ところで今日こうしてスネイル・メイルを出すことにしたのは、他でもない。お知らせしておくべき話があるからだ。近況報告ってわけさ。前に会ったのは確か三カ月ほど前だったよね。そのときは中間領域でデートをした。あれはなかなか楽しかった。君は太陽の国の人らしく陽気で露出過多でセクシーで、ぼくみたいな言ってみればもぐらみたいな生き物からすれば、まぶしくてじっと見ていられないくらいだった。たまの息抜きに羽目を外すには申し分のない一日だった。
あの日のことを一日だって忘れたことはない。
さてあれからぼくはこの暗黒面に戻って、つまり建造中の宇宙ステーションの決して日の当たらない一画に戻って、こつこつと姿勢制御装置の根幹部分の仕上げに専念してきた。これはぼくの生んだ傑作。芸術品といってもいい。他の誰にもここまで完璧な仕事はできないと思うよ。ぼくにまかせれば地球だってもっと上手に回転できるようになるんじゃないかと思うくらいだ。でもまあそれは完成したら、という話だ。残念なことにぼくは作業からはずれることになった。これが近況報告パートワンだ。
何かヘマをやらかしたって訳じゃないんだ。ある意味では大変なヘマをやらかしたんだが、決して能力が低くてチームを外されたわけじゃない。冗談じゃない。自分で言うのも何だけど、ぼくは最もすぐれた技術者の一人だ。いや。一人だった。いいかい? ちょっと驚くかも知れないけどぼくはいまはもう技術者じゃないんだ。「やっぱり日本人は指先が起用だなあ!」とみんなを感嘆させてきた手先を披露することはもうない。君を歓ばせるためだけに指先のテクニックを披露することも、もうないんだ。残念ながら。

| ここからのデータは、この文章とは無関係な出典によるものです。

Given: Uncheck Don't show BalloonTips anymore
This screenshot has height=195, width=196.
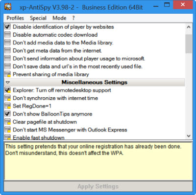Looking at the screenshot, I should (x=7, y=114).
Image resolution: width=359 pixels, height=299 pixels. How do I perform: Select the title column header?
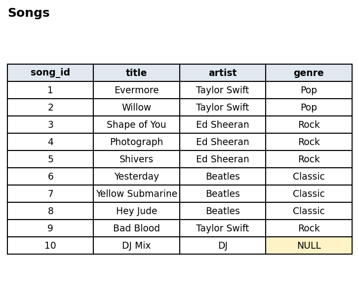pyautogui.click(x=136, y=73)
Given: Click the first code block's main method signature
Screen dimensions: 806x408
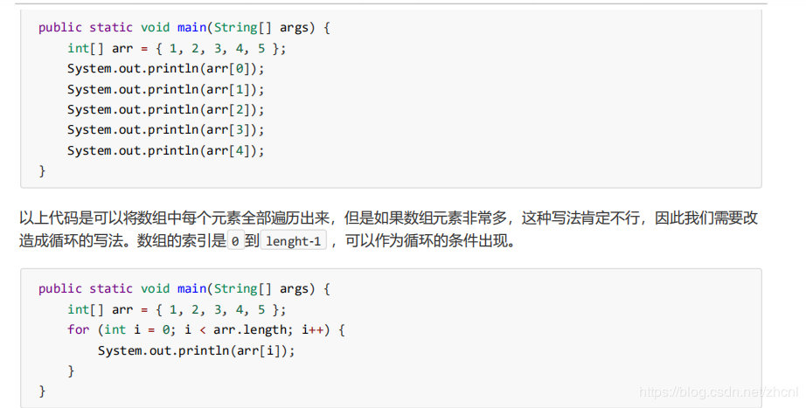Looking at the screenshot, I should [184, 27].
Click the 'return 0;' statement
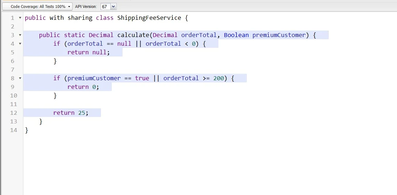Image resolution: width=397 pixels, height=195 pixels. pos(83,87)
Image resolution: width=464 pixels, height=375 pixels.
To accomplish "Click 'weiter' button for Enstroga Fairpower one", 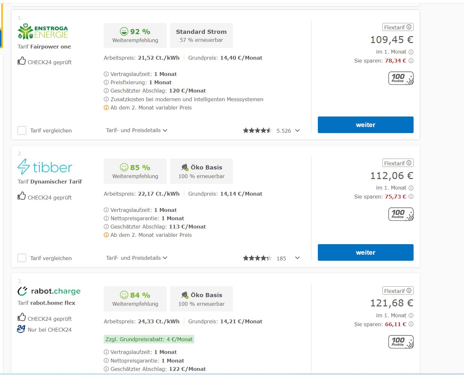I will pyautogui.click(x=365, y=125).
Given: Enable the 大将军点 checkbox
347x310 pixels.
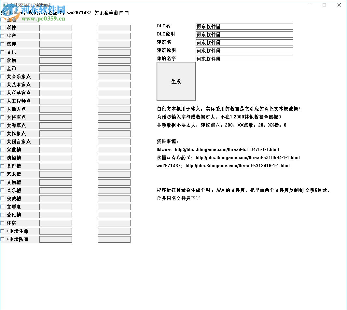Looking at the screenshot, I should pyautogui.click(x=3, y=117).
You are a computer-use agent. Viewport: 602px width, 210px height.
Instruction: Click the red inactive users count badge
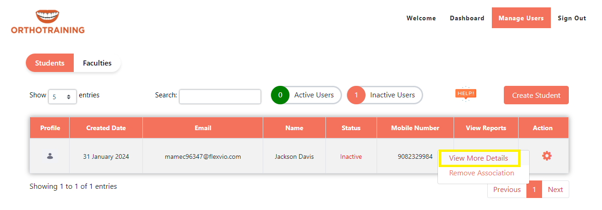[x=356, y=95]
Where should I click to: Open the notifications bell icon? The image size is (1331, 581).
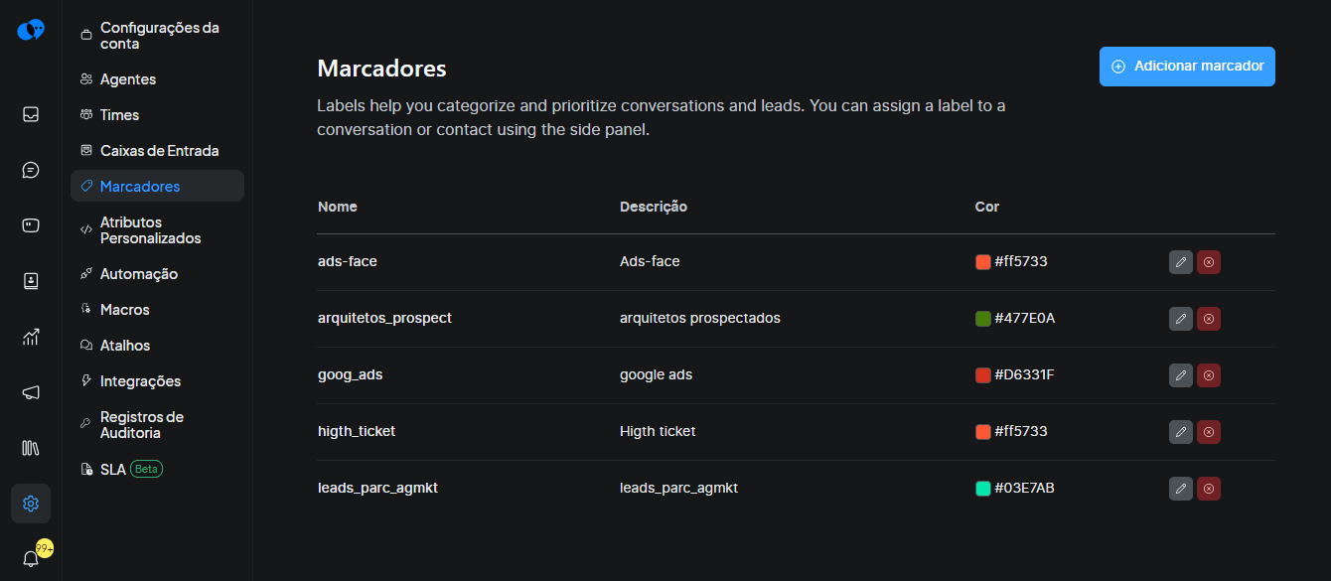31,558
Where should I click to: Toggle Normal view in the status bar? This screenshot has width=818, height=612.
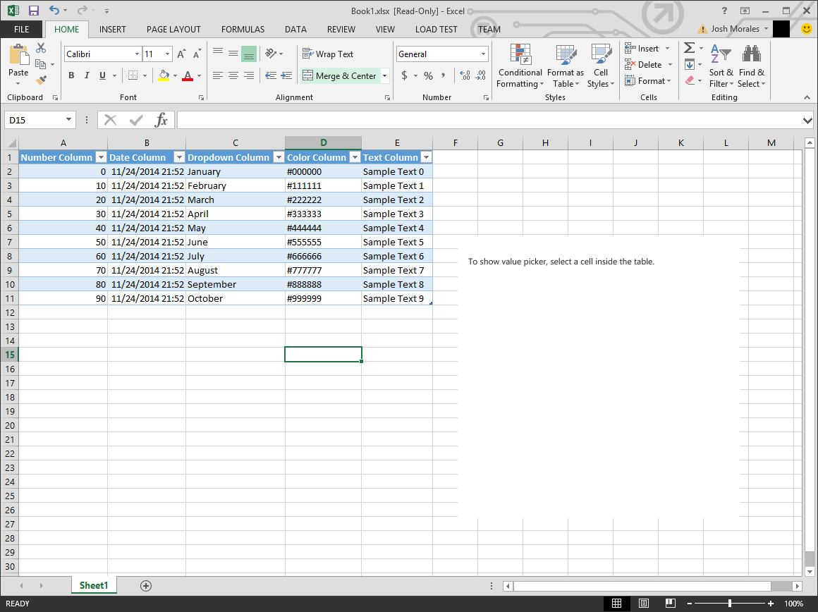(x=617, y=604)
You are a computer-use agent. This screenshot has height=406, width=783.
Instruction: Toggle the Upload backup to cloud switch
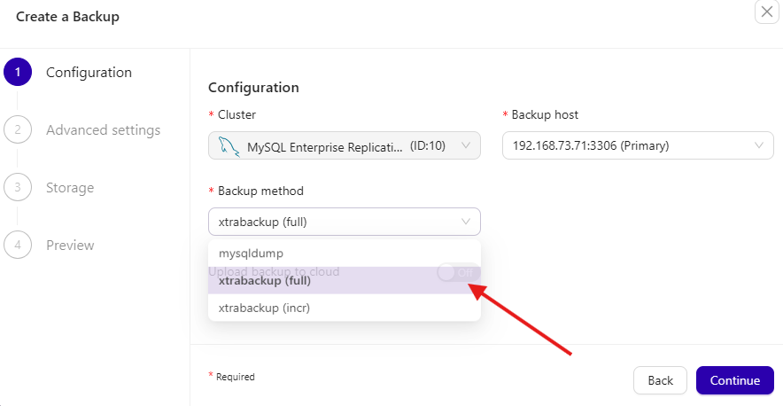(458, 272)
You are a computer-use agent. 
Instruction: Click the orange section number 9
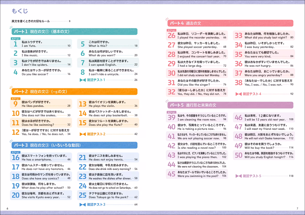(15, 104)
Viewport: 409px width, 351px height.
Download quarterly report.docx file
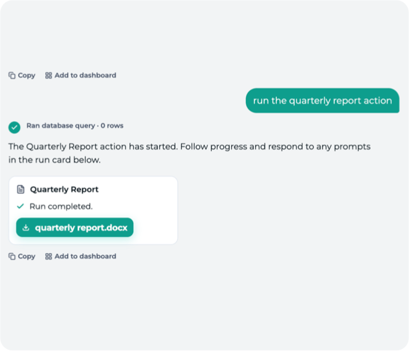pyautogui.click(x=75, y=227)
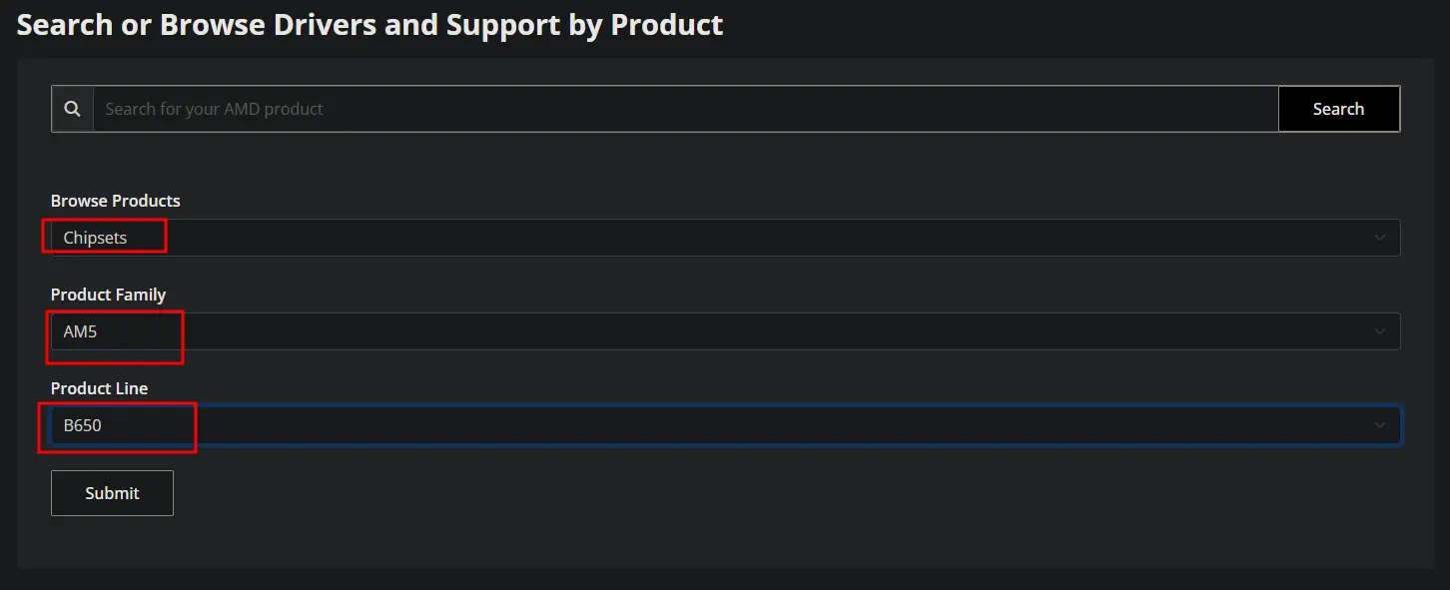Screen dimensions: 1450x590
Task: Click the chevron arrow on the AM5 dropdown
Action: tap(1380, 331)
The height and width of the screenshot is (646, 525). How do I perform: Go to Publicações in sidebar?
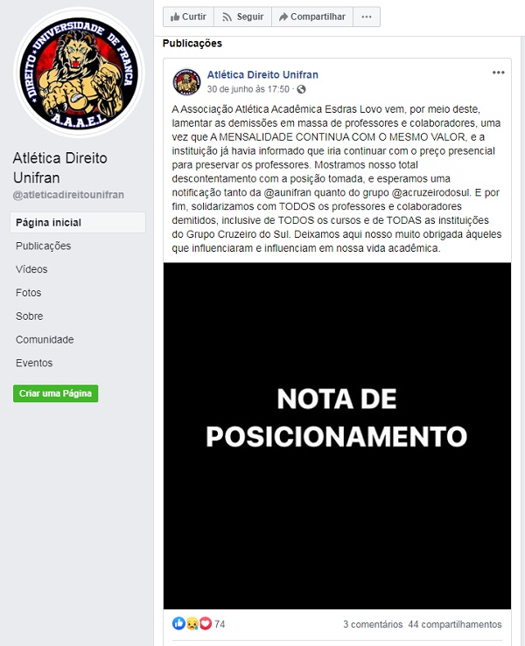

大変なヘマというのはつまりそのことだ。ここからが近況報告パートツーだ。重力場制御装置の回転板の研磨のために部下がしかけた設定が、どうも一桁間違えていたらしいんだ。それが誰だったかなんて調べるなよ? とにかくそういう事情で事故は起こった。ぼくの開発した研磨装置はあまりにも鮮やかに仕事をした。何の痛みもなかった。痛みは全くなかったんだよ。それだけは安心して欲しい。一瞬でぼくは頭と体幹部を残して全てを失った。興味があるかも知れないから書いておくと、君が好きだったあの小器官もなくなってしまったよ。もうぼくはあの伸び縮みする小器官に悩まされることはないわけだ。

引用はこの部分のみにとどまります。